Bunch-length measurement at a bunch-by-bunch rate based on time–frequency-domain joint analysis techniques and its application

This paper presents a new technique for measuring the bunch length of a high-energy electron beam at a bunch-by-bunch rate in storage rings. This technique uses the time–frequency-domain joint analysis of the bunch signal to obtain bunch-by-bunch and turn-by-turn longitudinal parameters, such as bunch length and synchronous phase. The bunch signal is obtained using a button electrode with a bandwidth of several gigahertz. The data acquisition device was a high-speed digital oscilloscope with a sampling rate of more than 10 GS/s, and the single-shot sampling data buffer covered thousands of turns. The bunch-length and synchronous phase information were extracted via offline calculations using Python scripts. The calibration coefficient of the system was determined using a commercial streak camera.
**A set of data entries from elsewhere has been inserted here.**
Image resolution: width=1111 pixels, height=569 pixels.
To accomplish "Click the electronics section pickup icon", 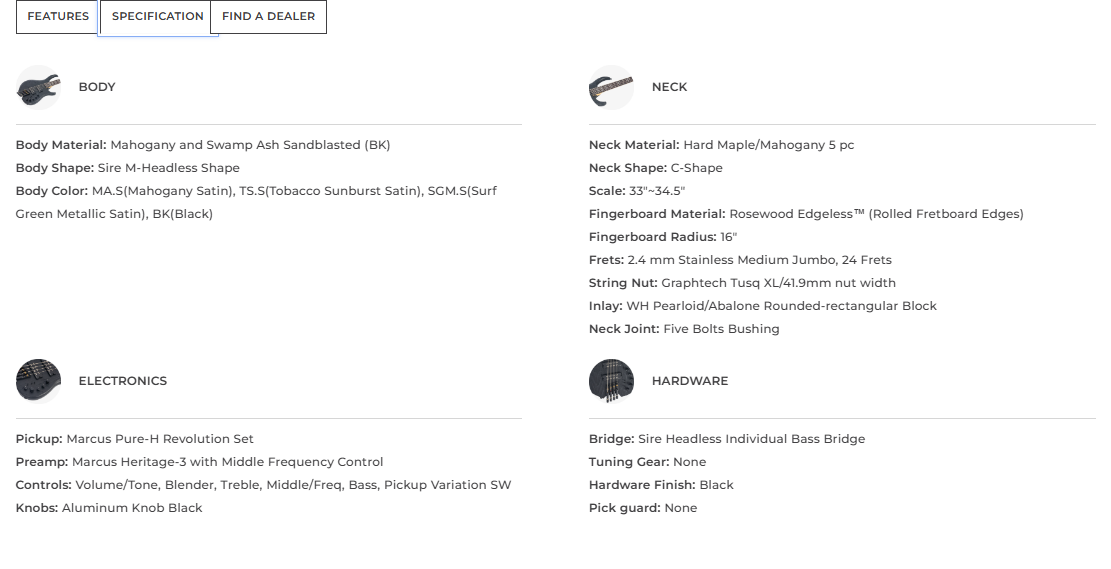I will pyautogui.click(x=39, y=381).
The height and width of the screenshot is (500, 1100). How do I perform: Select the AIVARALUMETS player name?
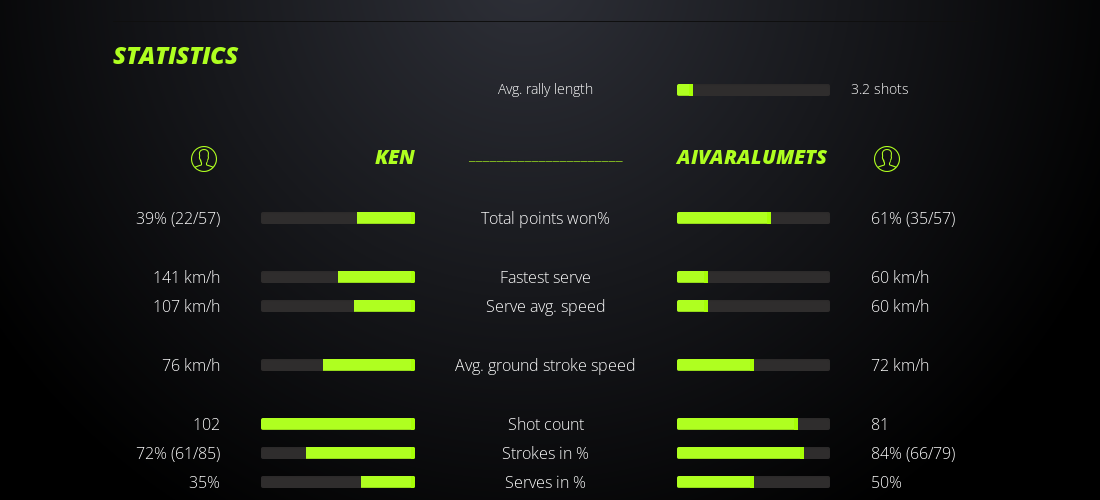tap(751, 158)
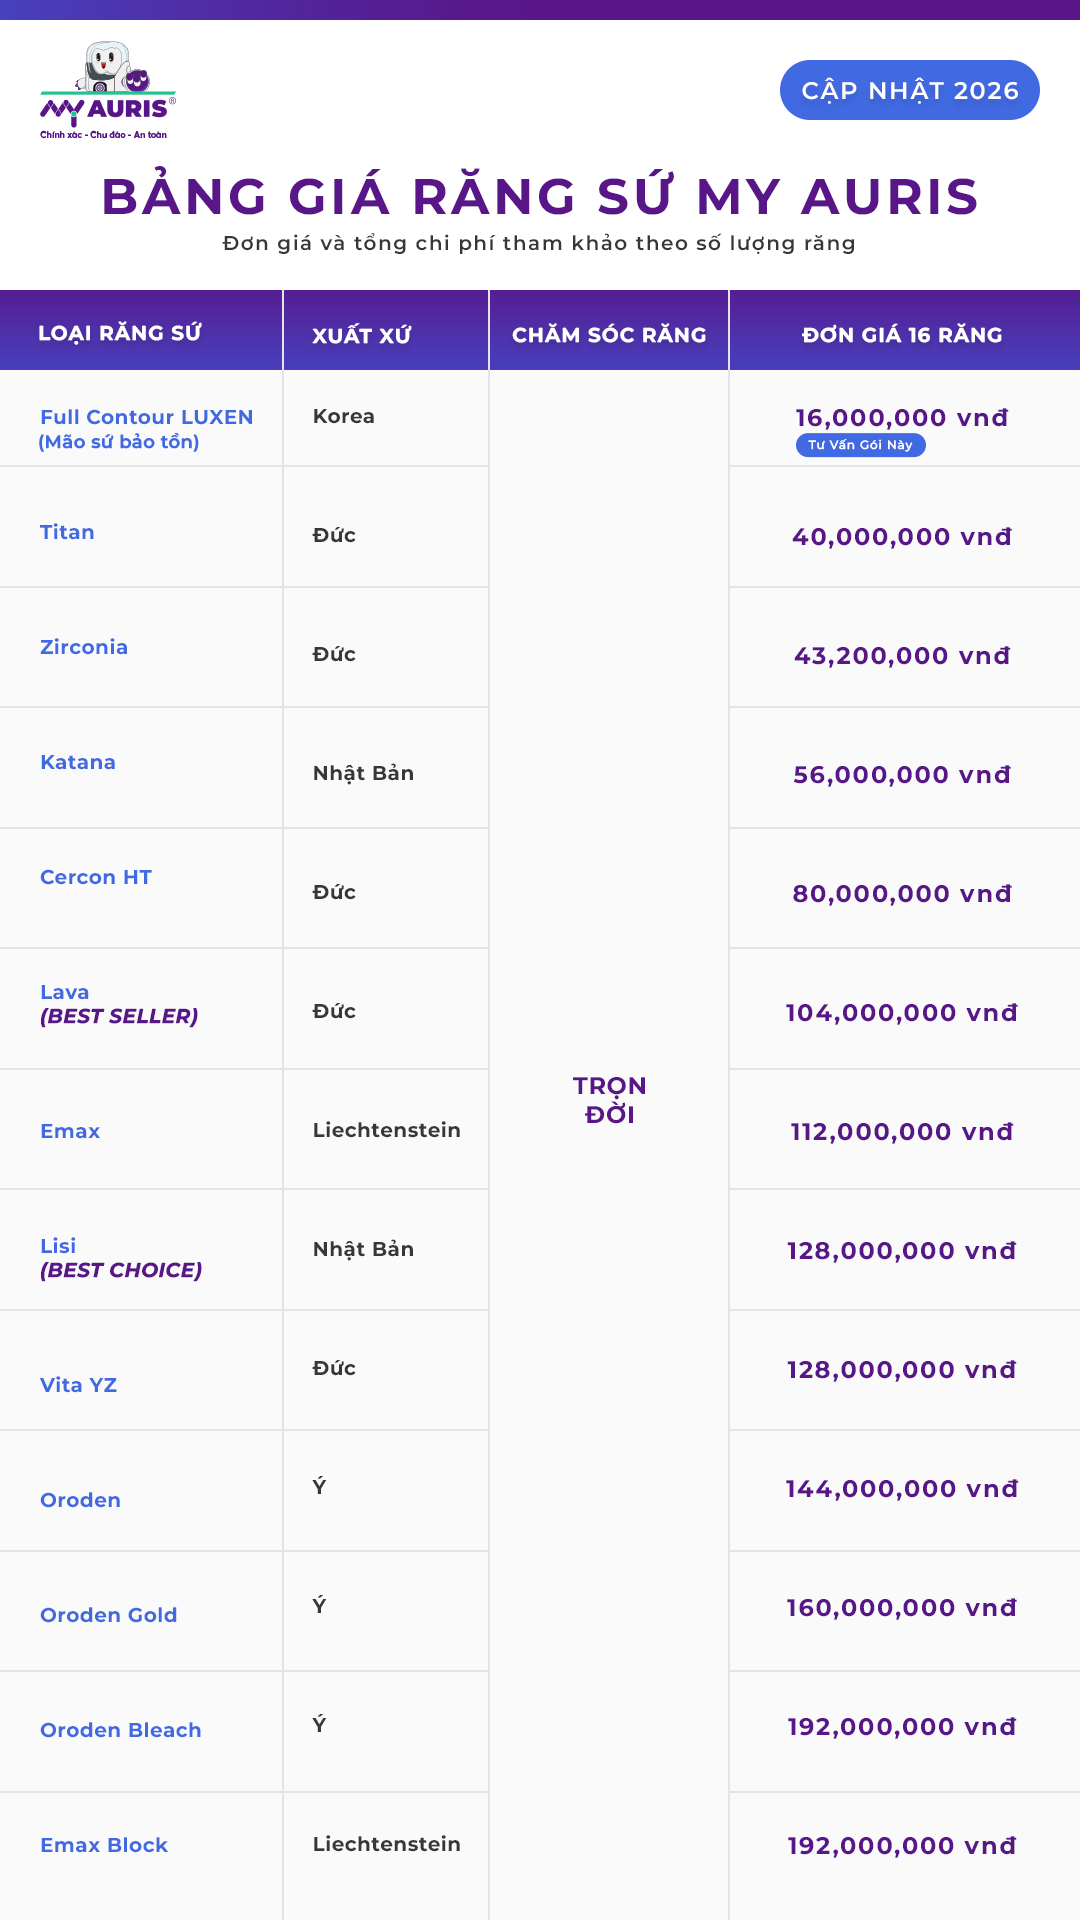
Task: Click the Cercon HT link
Action: (96, 877)
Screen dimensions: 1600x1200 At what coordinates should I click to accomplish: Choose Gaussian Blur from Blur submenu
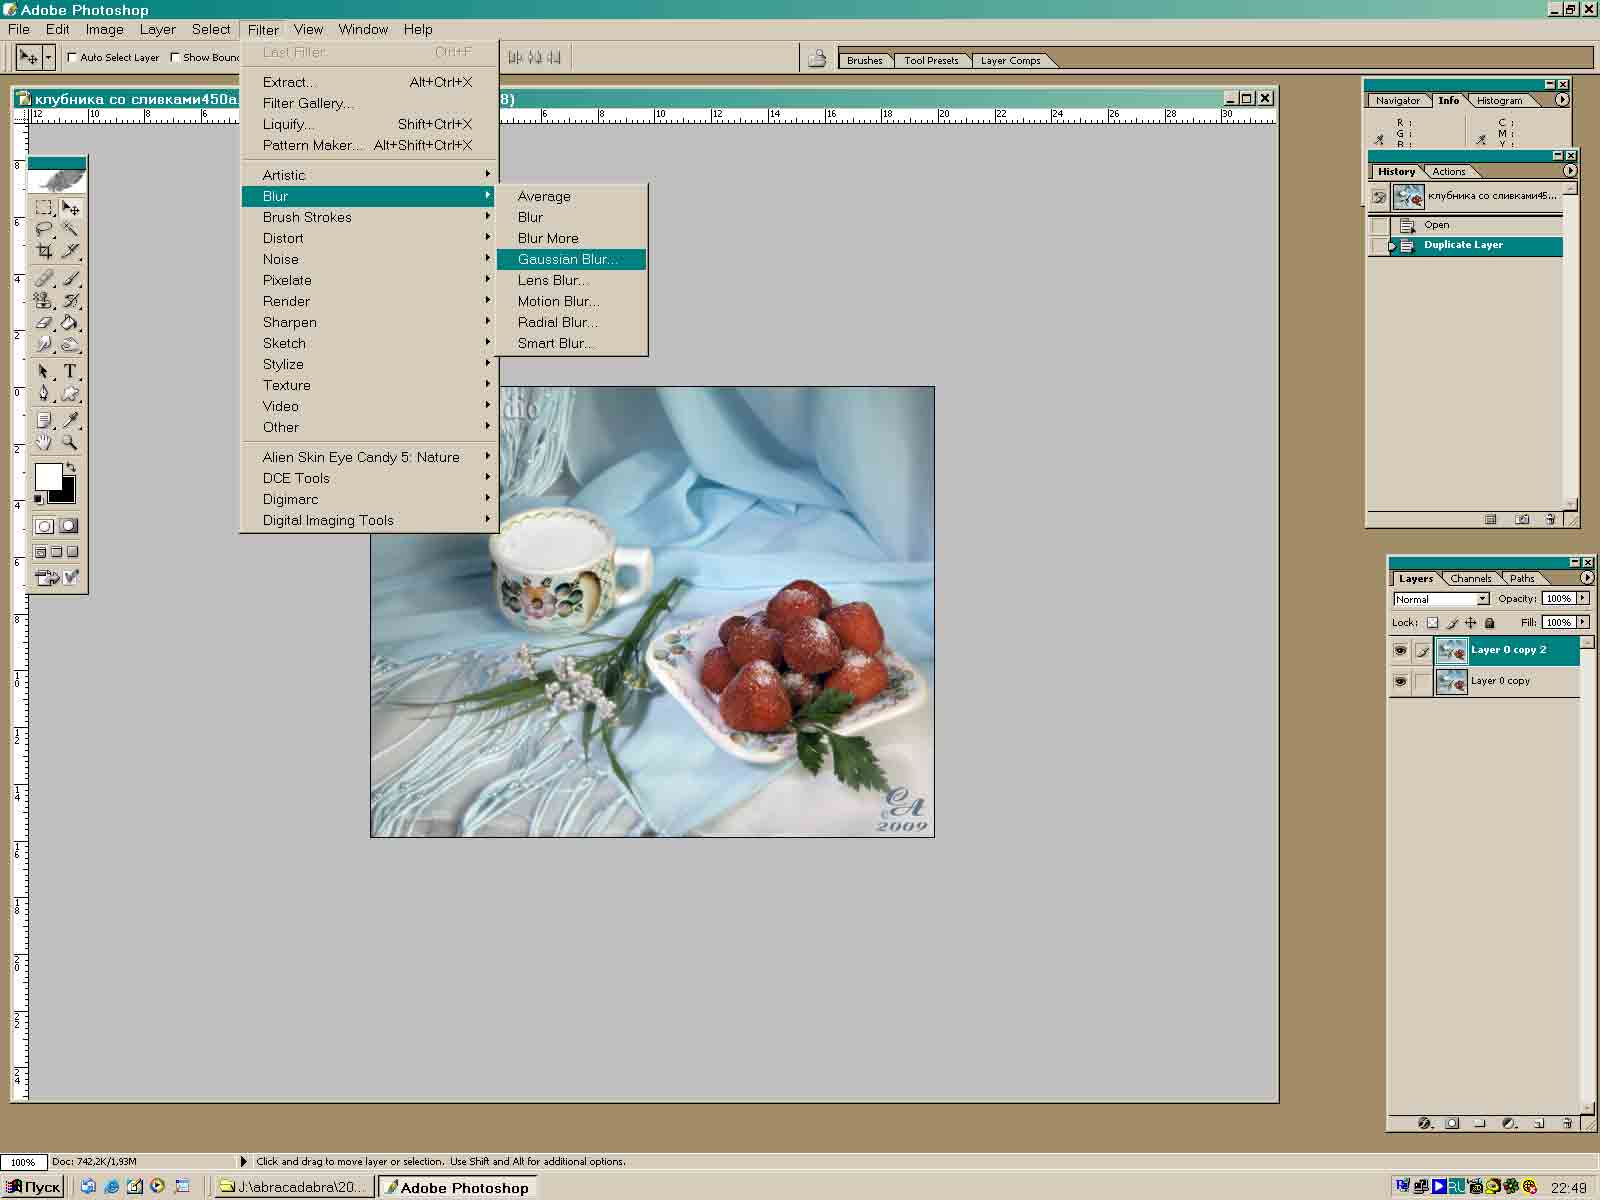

Moreover, this technique was tested on two different storage rings and successfully captured various longitudinal transient processes during the harmonic cavity debugging process at the Shanghai Synchrotron Radiation Facility (SSRF), and longitudinal instabilities were observed during the single-bunch accumulation process at Hefei Light Source (HLS). For Gaussian-distribution bunches, the uncertainty of the bunch phase obtained using this technique was better than 0.2 ps, and the bunch-length uncertainty was better than 1 ps. The dynamic range exceeded 10 ms. This technology is a powerful and versatile beam diagnostic tool that can be conveniently deployed in high-energy electron storage rings.